40 Days: Making It Happen

Lent was a big deal for me, growing up in a Catholic household. I’m sure all you Catholics out there are nodding your heads and going, “Uh, yeah, duh. Christmas and Easter. It’s like breakfast and dinner. Macaroni and cheese. Pork and beans. Get on with it.”

Well, these days, I’m not really…actually…um, that is, I’m not really Catholic anymore. I have this niggling case of apostasy that just won’t clear up. Stop looking at me like that. Let’s clear this up: I’m not an atheist. I just don’t really jive with what goes into being a Catholic. Please, please, please don’t think I’m trying to be glib here (Mom); I haven’t actually put that out in a public place to the world. Really, I’ve just ended up having awkward conversations that go like this:

Person A: So, are there good churches in Pittsburgh?

Me: Um. Why, yes. There are several.

Person A: Which one do you go to?

Me: Wow, that’s a great question. I don’t really have one.

Person A: (laughs good-naturedly, head back, hand on shoulder) It’s hard to settle with just one. I know how that is.

Me: (laughs in a way that she hopes sounds genuine but is probably off-putting with a face like this emoticon: O_O)

The point I’m coming all the way around back to making, though, is this: I miss Lent. It’s like marathon-training for Catholics. There’s this period of heavy spiritual cleansing to prepare for the big race (which, to me, was always Thursday – Saturday of Holy Week) and then crossing the finishing line Easter Sunday. There was always this sense of great camaraderie between everyone who was giving something up or praying for ten hours or attending the Stations of the Cross. Everybody was coming together and saying, “Man, this is rough, but we’re all in it together.”

I feel like right now I could use that company-in-misery.

Recently, I’ve been going through a bit of a personal crisis. From about second grade onward, I had a big problem with anxiety and, after puberty, depression. In November, it finally got to the point that I needed to seek help in order to change what was happening in my life.

Imagine having a roommate. You live with this person, and she is insane. Like, bug-nuts crazy. She wakes you up in the middle of the night, screaming about a nuclear holocaust.

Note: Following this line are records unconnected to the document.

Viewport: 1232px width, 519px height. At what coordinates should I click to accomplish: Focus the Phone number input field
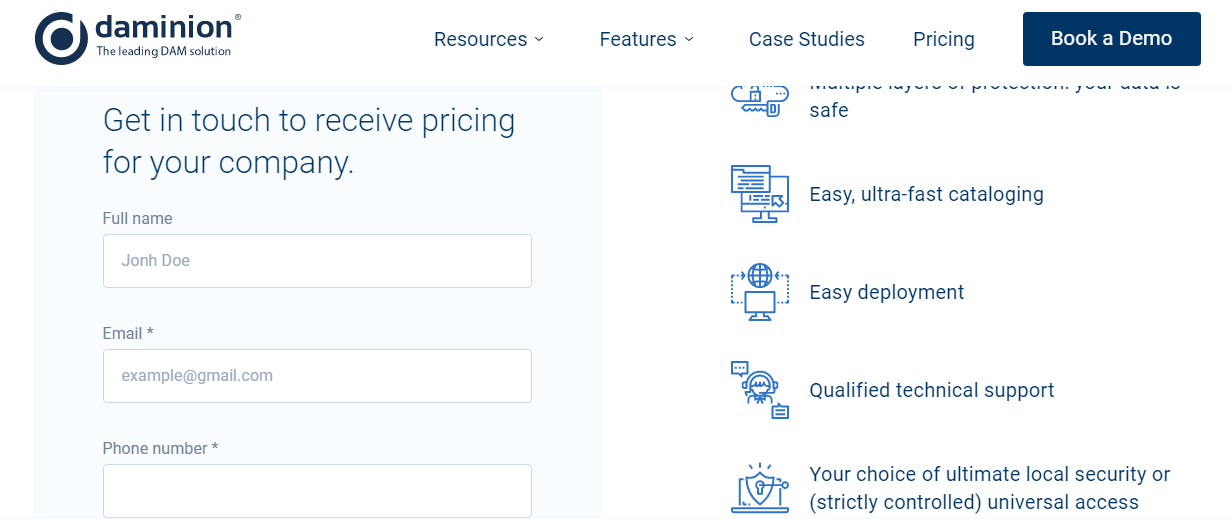click(317, 491)
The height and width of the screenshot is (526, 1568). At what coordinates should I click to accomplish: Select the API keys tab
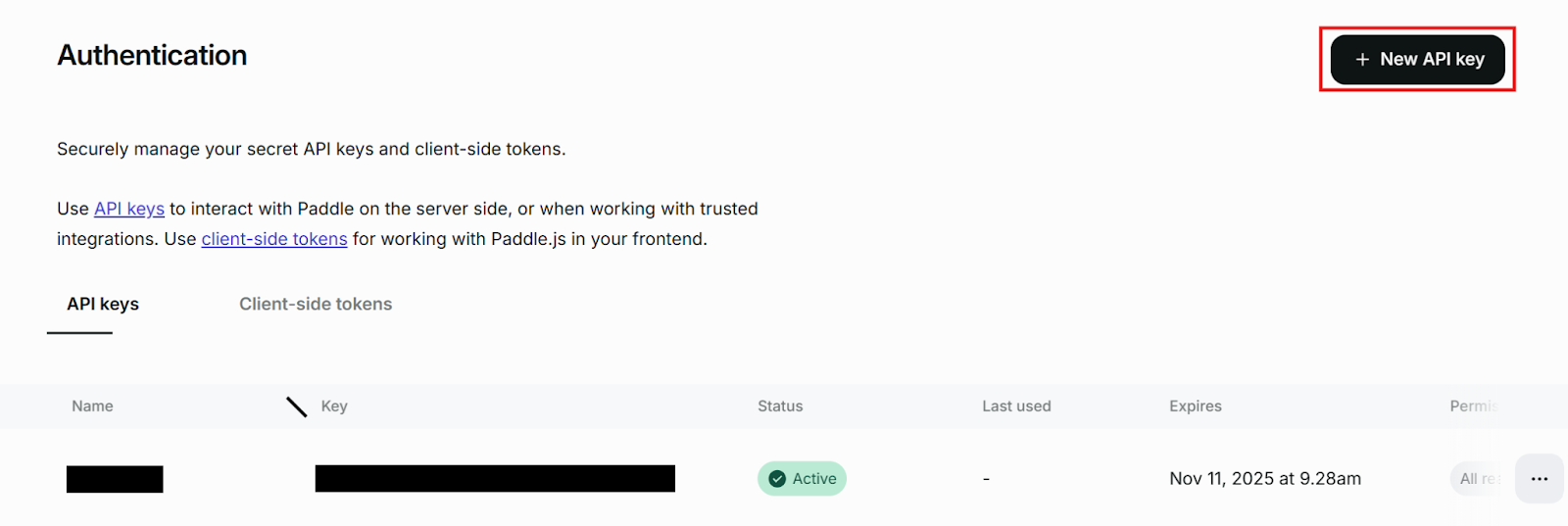[103, 305]
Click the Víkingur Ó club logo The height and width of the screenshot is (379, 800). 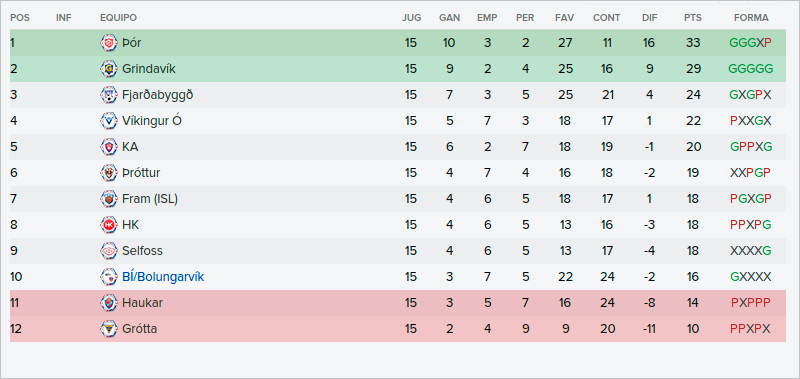[109, 121]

She helps you with breakfast until she bursts into tears. She constantly talks to you, follows you into the bathroom, invites herself out to gatherings with your friends and bothers you all night. She eats your chocolate and then yells at you about having it in the apartment. It’s your fault she ate the chocolate.

She never leaves.

Then, one day, your roommate just…stops being crazy. She calmly lives her life in the apartment. She’s around, and you know it, but sometimes…she goes out for a while. She respects your closed door. She smiles at you. It’s quiet. You realize you have no relationship with this person because your relationship was based off the crazy. With that gone…now what?

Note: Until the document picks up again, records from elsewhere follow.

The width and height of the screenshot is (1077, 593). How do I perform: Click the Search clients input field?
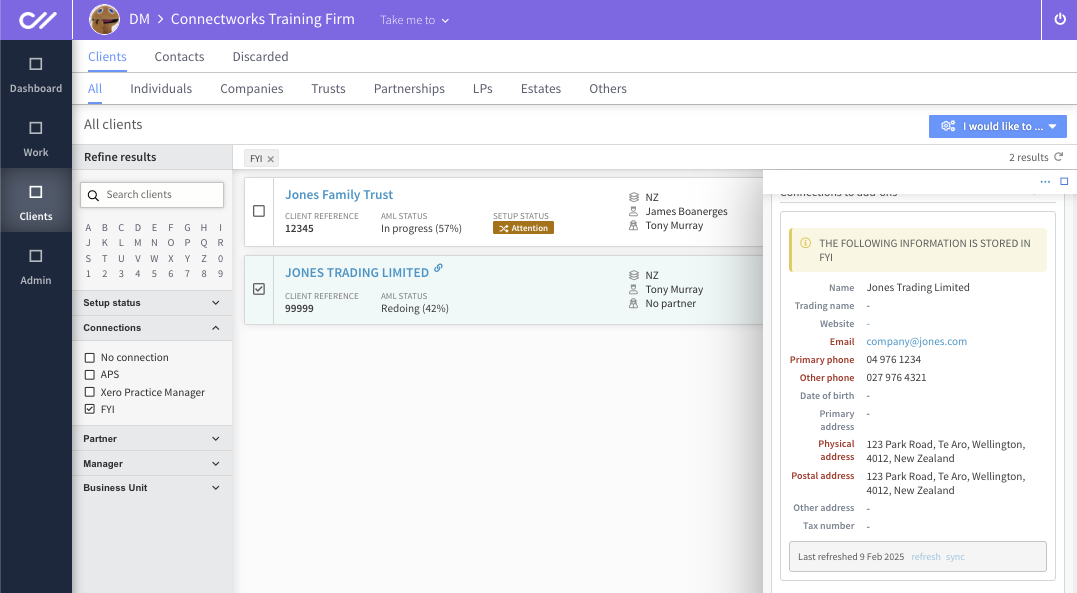point(152,194)
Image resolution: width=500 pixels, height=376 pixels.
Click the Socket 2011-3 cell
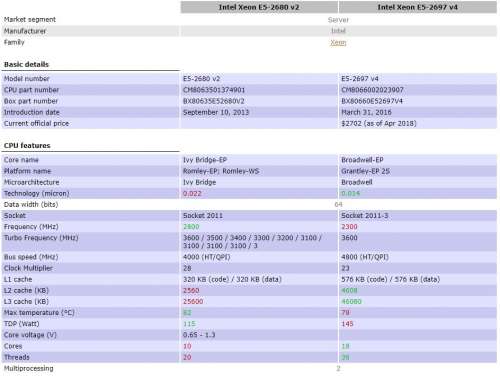click(418, 216)

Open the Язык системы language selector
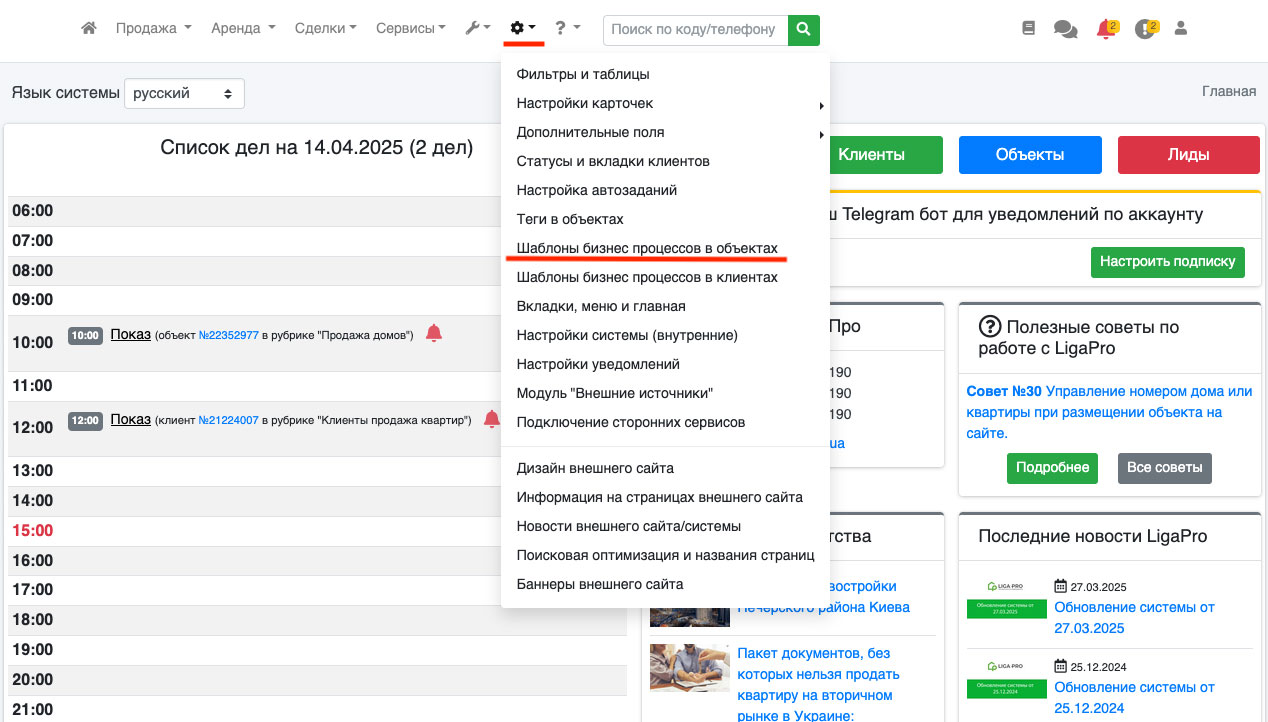[184, 93]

That is what it’s been like with my brain before and after I started taking Zoloft.

I’m not really complaining. It has been so peaceful not being plagued by a constant cacophony of paranoid, obsessive voices nagging me about every blemish of my past and present self. But by accepting this newfound uncrazy, I am redeveloping not only my dynamic with others but with myself.

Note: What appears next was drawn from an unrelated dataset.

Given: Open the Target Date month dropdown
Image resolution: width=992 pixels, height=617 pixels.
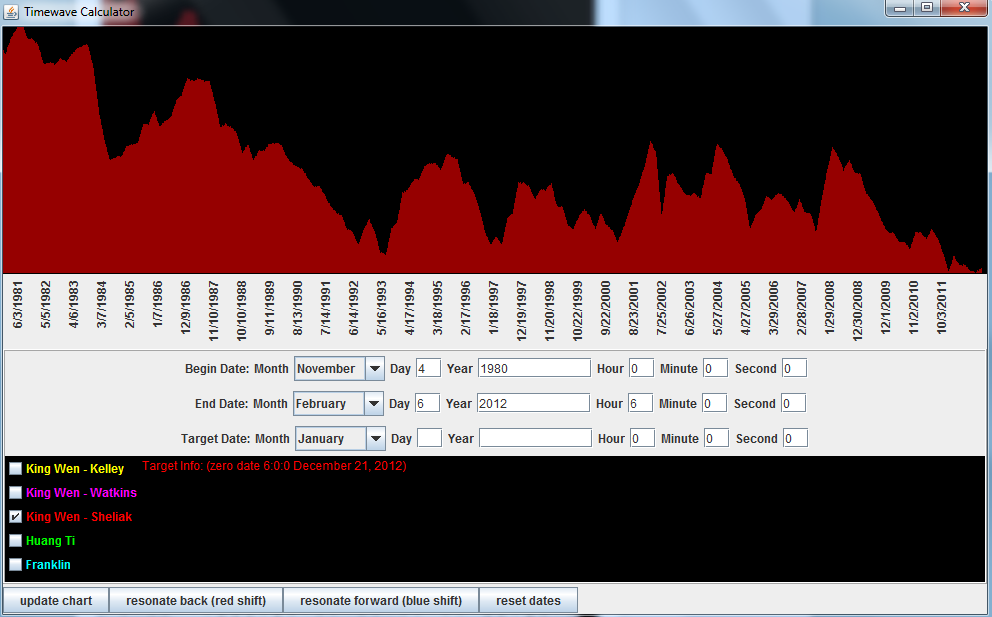Looking at the screenshot, I should pyautogui.click(x=375, y=439).
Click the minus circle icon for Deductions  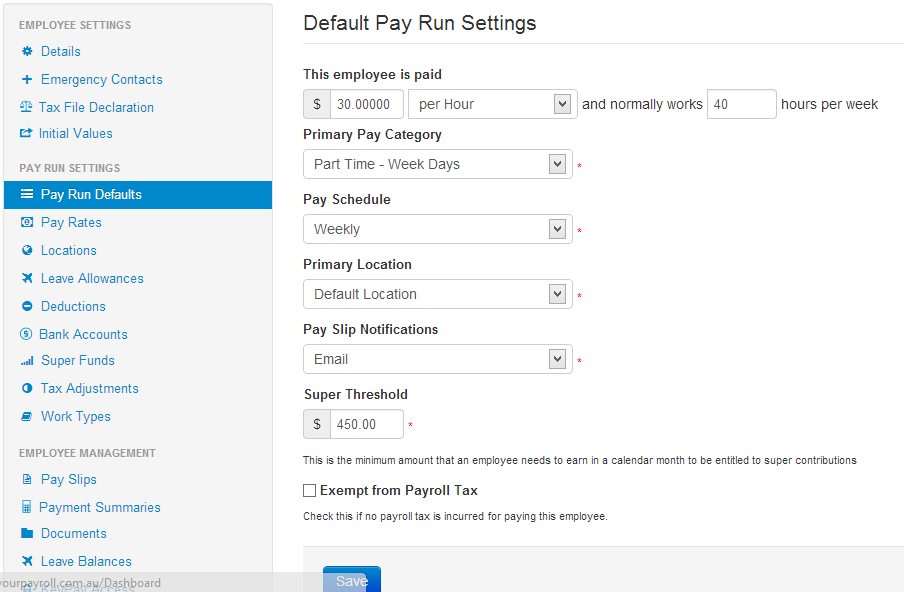pos(27,306)
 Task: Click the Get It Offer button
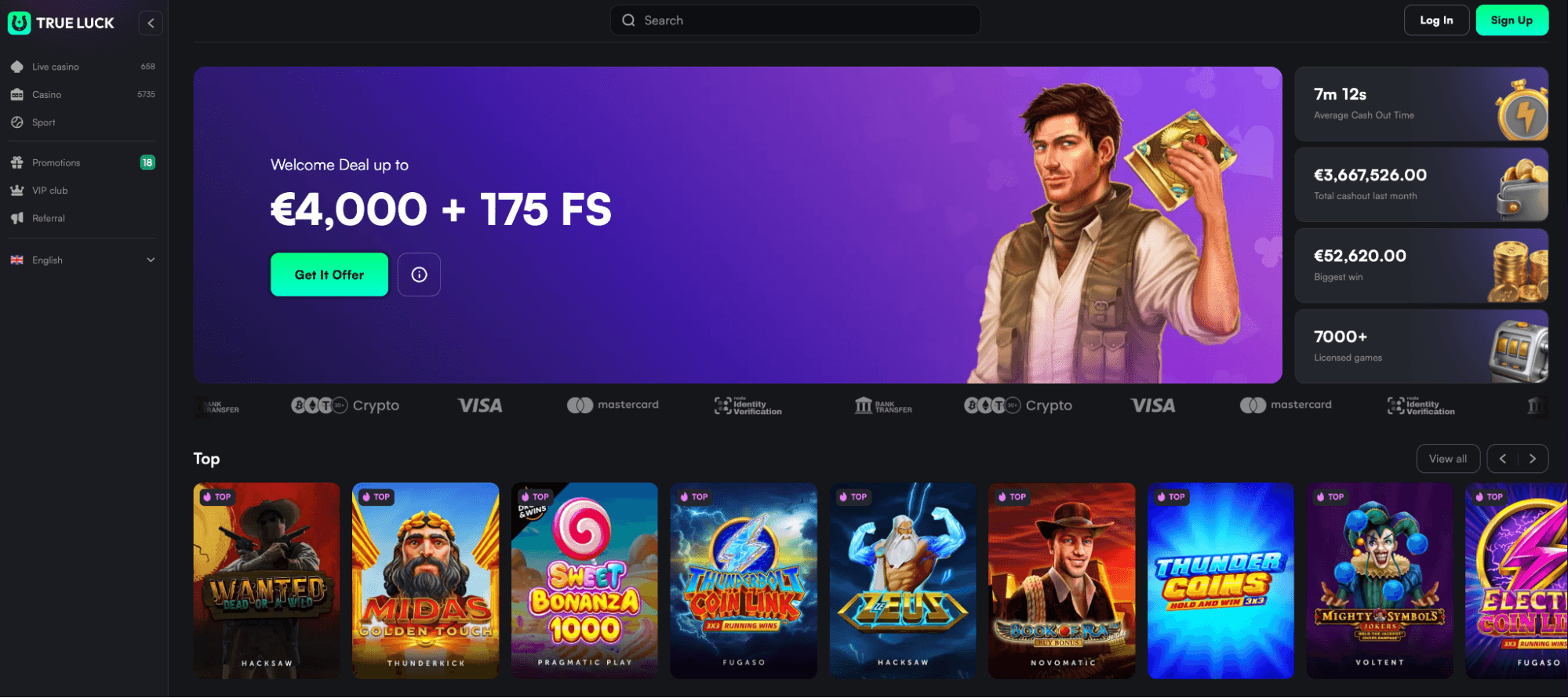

So, I’ve decided to observe Lent this year. Kind of. It won’t really be the whole Catholic song-and-dread, but I’m going to take the next 40 days to do some soul-searching, re-establish my place in the world and hopefully get to be buddies with my new self. I’ll be writing about it, too, as a way to make sense of what I learn each day. Aren’t you all lucky?! Yay, right?

Gratitude of the Day: I am grateful that God gave me a family that kept loving me even when I stopped being a member of the church. I am grateful for the chance to start again with a new outlook about myself, what my faith means to me and where I’m going on this crazy adventure that is life.